Governor Patrick Morrisey speaks at a press conference on September 8, 2025 and announced that the state received 2,500 donated signs “in God We Trust” for schools. (Photo by Will Price/West Virginia Legislative Photography)
Governor Patrick Morrisey held a press conference last week to show some religious posters donated by a mobile phone provider to place in West Virginia classroom.
During this year’s legislative period A Law It was said goodbye that all public schools – including public charter schools – public universities and universities represent a “permanent poster or a framed copy of the US motto in God that we trust”.
These posters were donated by Patriot Mobile, which describes themselves as “America’s only Christian conservative wireless providers”. If you wonder what this means, according to an e -mail that I have received, part of the company’s proceeds goes “to organizations that fight for the rights of first change, the rights of the second change, the holiness of life and support veterans and first aids of military.”
Quenton King wrote a comment about how legal organizations in our public schools leave this and how the company has taken over several school authorities in Texas.
Yes, “in God, whom we trust” is the motto of the United States, but the legislators urge this because of the mention of God.
Senator Mike Azinger, R-Wood, who sponsored the law for three years until his farewell. said He wanted to “give God the honor for this calculation. If America stays in our heart in our hearts and West Virginia stays in our hearts with this motto, we will be fine.”
The Republicans operate this law as an excuse to blur the border between the church and the state. But not for all churches, only for the Christian Church.
Why is the state trying to force a religion to do a religion? After all, around 31% of West Virgin are not connected and identify 3% as Jewish, Muslim, Buddhist, Hindu or other world religions.
The Republicans often say that things went downhill in the USA when “We took God out of schools“They refer to a judgment of the U.S. Court of Justice in 1962, in which the school-sponal prayer has violated the clause on the first adjustment, in which the government cannot set up religion or prefer a religion to someone else. But like anyone who has passed a final exam on Friday evening, we can often speak in our public schools.
And let’s not forget that it led to it in the 19th century when prayer was a regular part of the school day Battle Between Protestant and Catholics, about which prayers should be said and which version of the Bible should be used.
When Morrisey signed the Senate Bill 280 to the law, he said: “We have to make sure that we teach children about the founding managers of our country – a real and precise retail of citizenship, American life and history.”
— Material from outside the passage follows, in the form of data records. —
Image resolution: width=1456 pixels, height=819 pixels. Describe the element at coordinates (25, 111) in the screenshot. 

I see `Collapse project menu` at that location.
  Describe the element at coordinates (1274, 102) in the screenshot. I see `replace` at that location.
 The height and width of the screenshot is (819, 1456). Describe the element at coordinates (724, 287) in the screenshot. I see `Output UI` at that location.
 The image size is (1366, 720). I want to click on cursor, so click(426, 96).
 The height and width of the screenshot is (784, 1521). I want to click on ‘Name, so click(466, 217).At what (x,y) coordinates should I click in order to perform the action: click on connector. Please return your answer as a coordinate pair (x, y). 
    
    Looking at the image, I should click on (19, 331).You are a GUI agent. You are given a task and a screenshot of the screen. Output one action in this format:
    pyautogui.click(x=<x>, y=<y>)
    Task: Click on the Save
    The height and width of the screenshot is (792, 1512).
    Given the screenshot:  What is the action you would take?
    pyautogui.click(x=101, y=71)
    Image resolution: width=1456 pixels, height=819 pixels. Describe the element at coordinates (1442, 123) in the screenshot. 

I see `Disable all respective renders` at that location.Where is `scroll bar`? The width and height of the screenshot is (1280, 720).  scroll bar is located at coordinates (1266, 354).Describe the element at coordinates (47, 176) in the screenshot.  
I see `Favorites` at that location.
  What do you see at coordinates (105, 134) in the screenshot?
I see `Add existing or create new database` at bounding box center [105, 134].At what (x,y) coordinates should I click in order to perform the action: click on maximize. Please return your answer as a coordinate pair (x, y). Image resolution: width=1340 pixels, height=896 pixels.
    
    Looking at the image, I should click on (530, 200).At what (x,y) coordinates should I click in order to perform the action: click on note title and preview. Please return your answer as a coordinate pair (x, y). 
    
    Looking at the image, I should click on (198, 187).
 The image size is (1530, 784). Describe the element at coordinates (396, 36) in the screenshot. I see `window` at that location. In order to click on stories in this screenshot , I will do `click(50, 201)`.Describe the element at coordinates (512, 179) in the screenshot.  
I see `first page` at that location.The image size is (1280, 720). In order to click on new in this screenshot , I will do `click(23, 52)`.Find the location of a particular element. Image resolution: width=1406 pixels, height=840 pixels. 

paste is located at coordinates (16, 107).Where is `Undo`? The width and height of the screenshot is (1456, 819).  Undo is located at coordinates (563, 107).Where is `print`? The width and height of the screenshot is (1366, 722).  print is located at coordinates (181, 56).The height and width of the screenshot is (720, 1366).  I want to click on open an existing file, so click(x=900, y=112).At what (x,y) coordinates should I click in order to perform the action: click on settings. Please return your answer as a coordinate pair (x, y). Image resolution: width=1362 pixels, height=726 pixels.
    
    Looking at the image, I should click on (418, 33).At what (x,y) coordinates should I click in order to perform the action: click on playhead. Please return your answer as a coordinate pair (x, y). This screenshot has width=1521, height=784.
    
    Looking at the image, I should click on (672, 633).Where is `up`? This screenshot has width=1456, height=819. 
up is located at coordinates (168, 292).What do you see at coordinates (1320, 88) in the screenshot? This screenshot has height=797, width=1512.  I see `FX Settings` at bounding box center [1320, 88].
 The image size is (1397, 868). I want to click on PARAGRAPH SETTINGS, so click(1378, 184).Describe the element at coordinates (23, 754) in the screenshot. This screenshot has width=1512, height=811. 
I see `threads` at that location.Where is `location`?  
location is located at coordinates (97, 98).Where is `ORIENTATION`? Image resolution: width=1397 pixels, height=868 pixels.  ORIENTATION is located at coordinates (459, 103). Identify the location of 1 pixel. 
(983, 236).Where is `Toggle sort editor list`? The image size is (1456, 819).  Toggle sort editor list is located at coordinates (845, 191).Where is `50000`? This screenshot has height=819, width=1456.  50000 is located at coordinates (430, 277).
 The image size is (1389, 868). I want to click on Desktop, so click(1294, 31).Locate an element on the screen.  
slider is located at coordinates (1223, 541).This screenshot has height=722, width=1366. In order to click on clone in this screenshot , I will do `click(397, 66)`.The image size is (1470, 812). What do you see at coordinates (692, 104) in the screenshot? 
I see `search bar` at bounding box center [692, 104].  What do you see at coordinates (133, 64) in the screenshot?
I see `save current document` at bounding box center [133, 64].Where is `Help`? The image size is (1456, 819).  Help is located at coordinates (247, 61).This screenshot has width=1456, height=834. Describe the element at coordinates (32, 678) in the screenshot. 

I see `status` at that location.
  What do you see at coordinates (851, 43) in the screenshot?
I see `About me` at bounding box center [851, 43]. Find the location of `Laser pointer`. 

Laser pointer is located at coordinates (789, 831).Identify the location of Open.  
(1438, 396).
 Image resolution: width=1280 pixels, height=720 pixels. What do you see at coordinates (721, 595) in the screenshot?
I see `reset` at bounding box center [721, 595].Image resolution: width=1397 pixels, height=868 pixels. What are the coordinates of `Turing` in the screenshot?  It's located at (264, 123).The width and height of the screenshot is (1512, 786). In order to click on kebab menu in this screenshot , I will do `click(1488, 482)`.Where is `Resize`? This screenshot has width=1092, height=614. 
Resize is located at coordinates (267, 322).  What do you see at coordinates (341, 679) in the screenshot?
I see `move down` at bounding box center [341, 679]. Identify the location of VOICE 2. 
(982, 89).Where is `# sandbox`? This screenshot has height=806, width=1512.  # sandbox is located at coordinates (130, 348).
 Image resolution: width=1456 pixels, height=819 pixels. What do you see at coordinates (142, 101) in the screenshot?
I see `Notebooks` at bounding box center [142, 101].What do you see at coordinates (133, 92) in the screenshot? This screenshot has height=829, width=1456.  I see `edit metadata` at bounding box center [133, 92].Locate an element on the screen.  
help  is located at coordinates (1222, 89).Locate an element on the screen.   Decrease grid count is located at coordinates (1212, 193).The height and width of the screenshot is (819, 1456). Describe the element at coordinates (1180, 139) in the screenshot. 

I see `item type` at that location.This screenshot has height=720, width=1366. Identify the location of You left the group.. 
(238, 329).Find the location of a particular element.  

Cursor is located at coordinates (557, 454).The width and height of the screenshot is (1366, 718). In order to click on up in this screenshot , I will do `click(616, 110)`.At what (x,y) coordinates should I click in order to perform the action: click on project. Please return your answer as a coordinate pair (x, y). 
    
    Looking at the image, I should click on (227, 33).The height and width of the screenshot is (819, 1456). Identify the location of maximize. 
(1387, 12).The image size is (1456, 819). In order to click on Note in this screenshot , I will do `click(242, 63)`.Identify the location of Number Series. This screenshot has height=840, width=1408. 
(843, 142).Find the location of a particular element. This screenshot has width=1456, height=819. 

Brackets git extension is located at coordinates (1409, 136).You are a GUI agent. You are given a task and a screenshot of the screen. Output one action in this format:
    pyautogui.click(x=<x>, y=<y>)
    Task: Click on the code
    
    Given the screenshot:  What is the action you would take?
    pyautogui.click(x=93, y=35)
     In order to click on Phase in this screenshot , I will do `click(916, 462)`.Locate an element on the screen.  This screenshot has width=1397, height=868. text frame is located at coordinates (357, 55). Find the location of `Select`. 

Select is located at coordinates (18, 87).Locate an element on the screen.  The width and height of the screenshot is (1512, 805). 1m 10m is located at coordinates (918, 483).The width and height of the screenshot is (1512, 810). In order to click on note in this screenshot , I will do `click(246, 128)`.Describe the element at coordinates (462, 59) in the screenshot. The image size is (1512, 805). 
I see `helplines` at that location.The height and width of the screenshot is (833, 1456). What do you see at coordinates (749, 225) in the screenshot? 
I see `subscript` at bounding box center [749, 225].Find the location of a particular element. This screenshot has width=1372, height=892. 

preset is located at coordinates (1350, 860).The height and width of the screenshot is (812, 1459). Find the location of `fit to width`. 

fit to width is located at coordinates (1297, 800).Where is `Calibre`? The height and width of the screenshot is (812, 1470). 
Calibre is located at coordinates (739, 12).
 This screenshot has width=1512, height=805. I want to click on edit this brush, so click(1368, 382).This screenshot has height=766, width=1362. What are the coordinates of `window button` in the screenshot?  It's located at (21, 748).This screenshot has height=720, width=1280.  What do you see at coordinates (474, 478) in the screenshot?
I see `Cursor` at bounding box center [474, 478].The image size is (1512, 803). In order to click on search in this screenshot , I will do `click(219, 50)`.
In history lessons, the students will learn that “in God we trust” do not the motto of our founding fathers. It was only in 1956 the US motto and replaced From another – “by many, one” – which was proposed in 1776 as the motto of the country and adopted in 1782.
The government of President Dwight D. Eisenhower urged itself in the era of the Cold War to change the motto in order to further distinguish the United States from the Soviet Union and other communist countries. evangelist Billy Graham Back then had a lot of influence on his administration.
If parents want their children to learn something about religion, there are countless churches throughout the state that they can take with them for services or youth groups.
And if parents want their child to be trained over God every day, they can teach them at home or send them to a Christian or Catholic school. Isn’t that one of the purposes of the $ 5,267.38 Hope scholarship every year?
“In God, we trust” Signs will do nothing to feed the hungry children in West Virginia, to improve Math and read Knowledge or underpaid teachers give an raise. It only feeds the republican’s ego who want voters to believe that they are good Christians without doing the real work, helping the impoverished and feeding the hungry.